- Born: c. 1890
- Died: 1975
- Occupation: Civil servant

= A. Arulpiragasam =

Ceylonese civil servant

Arumugam Arulpiragasam, OBE (also spelt Arulpragasam) (c. 1890 -1975) was a leading Ceylonese civil servant and Commissioner of Elections.

==Early life==
Arulpiragasam was born around 1890. He was the son of Arumugam, a schoolmaster from Valveddi in northern British Ceylon. He was educated at Udupiddy American Mission College, Jaffna College, Vaddukoddai.
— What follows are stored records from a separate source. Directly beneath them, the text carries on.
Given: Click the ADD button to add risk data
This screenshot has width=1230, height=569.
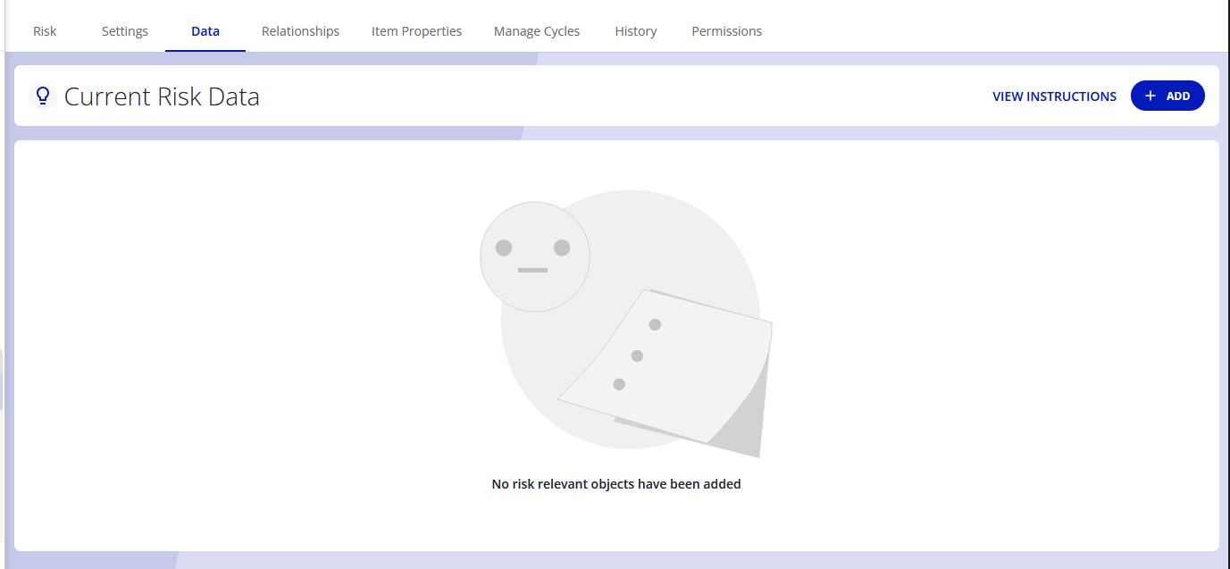Looking at the screenshot, I should pos(1167,96).
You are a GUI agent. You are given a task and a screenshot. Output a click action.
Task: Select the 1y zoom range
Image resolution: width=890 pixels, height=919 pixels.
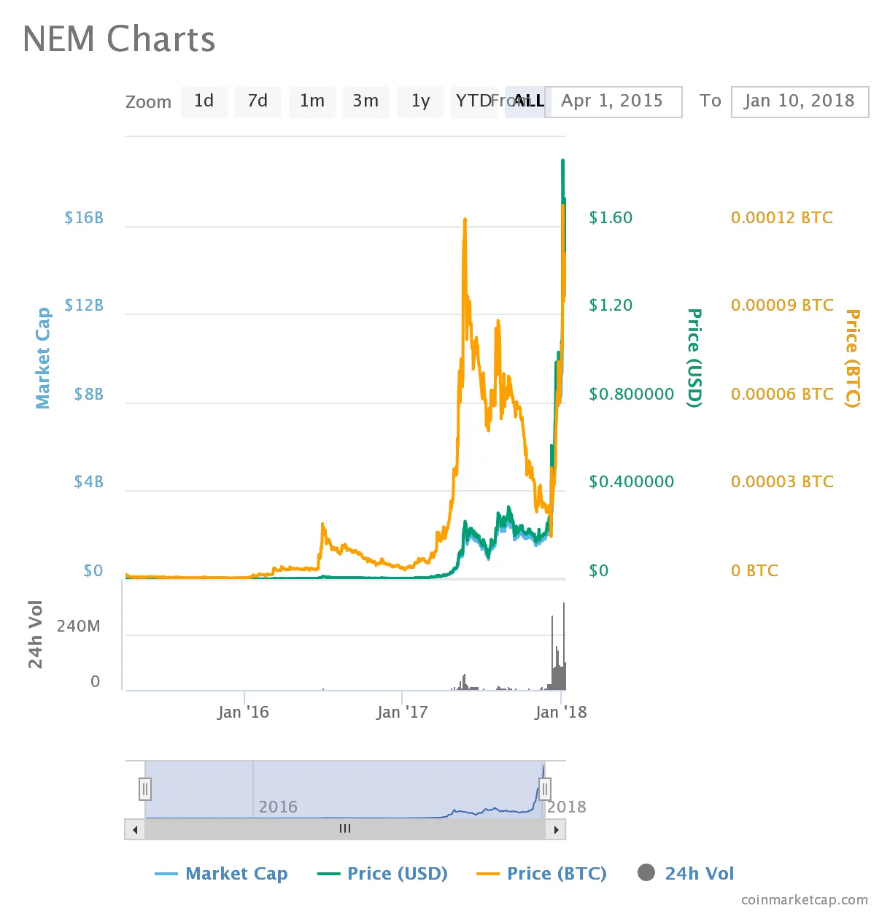point(419,101)
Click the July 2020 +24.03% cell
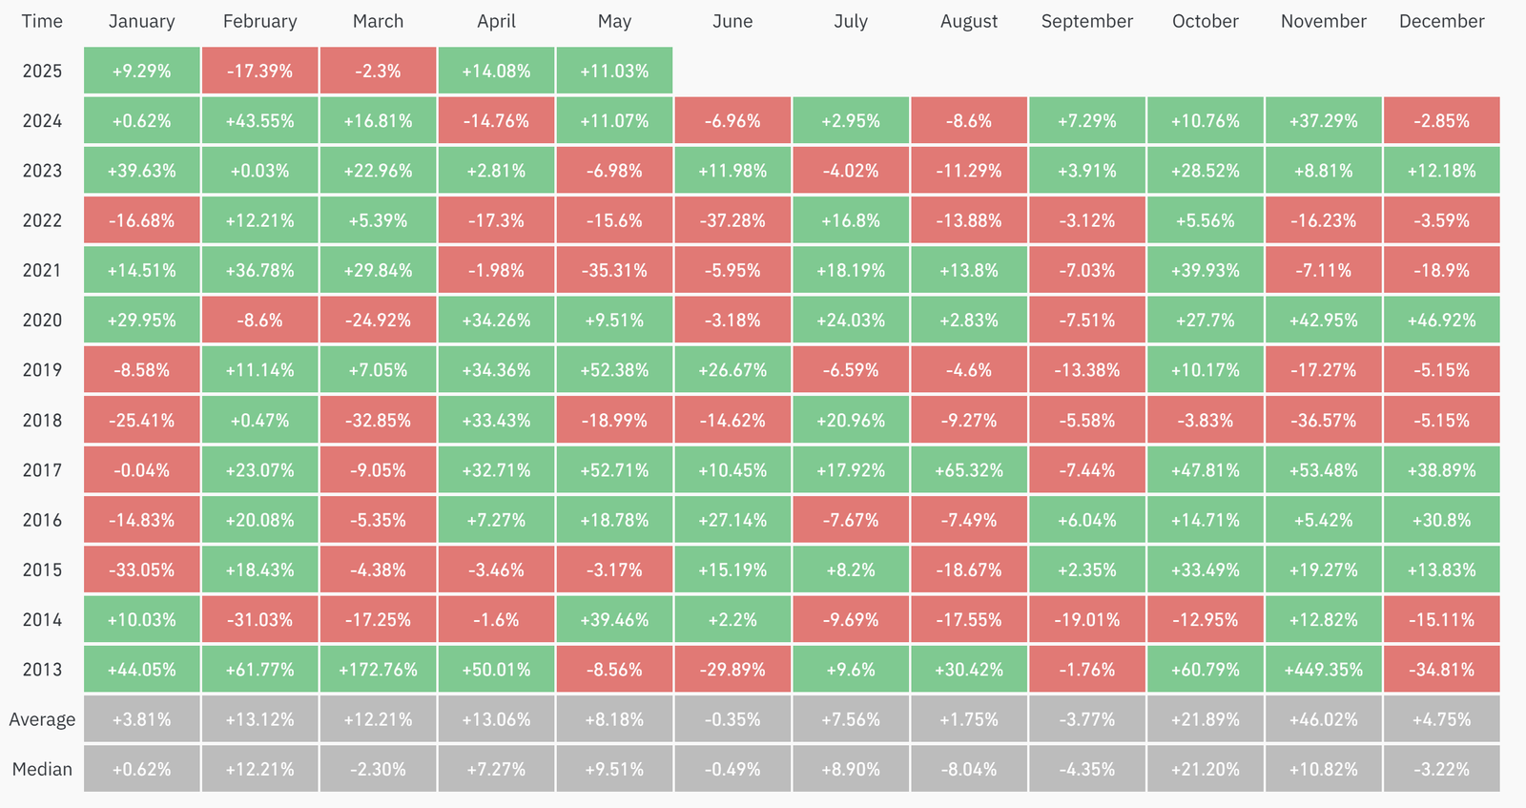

Arulpiragasam married Sathyabaladevi, daughter of Kandiah from Udupiddy. They had three sons (Pulendran, Thavendran and Balendran) and four daughters (Saraswathi, Savitri, Thilakavathy and Punithavathy).

==Career==
Arulpiragasam joined the Government Clerical Service in May 1920 and served till September 1933, during which time he qualified as an advocate. In October 1933, he became a legal and deeds clerk to the Land Commissioner from October 1935, deeds assistant to the Land Commissioner and served as Assistant Land Commissioner from June 1941 to September 1942. He was appointed a class III officer of the Ceylon Civil Service in October 1942 and was attached to the General Treasury and was appointed again as Assistant Land Commissioner from December 1942 to May 1943. Promoted to class II after completing his first and second regulation exams, he served as the Office Assistant, Colombo Kachcheri; Supervisor, Food Control Branch; Additional Assistant Government Agent, Colombo; Assistant Government Agent in Colombo, Puttalam and Kurunegala. Joint Commissioner of the Colombo Plan Exhibition. He went on to serve in numerous senior civil servant positions including Registrar General (1952), Government Agent, North-Western Province and Commissioner of Elections (1955–57). He also held a senior position at Lake House Newspapers.

Arulpiragasam was made a Member of the Order of the British Empire in the 1953 New Year Honours. He was made an Officer of the Order of the British Empire in the 1954 Birthday Honours.

Arulpiragasam died in 1975.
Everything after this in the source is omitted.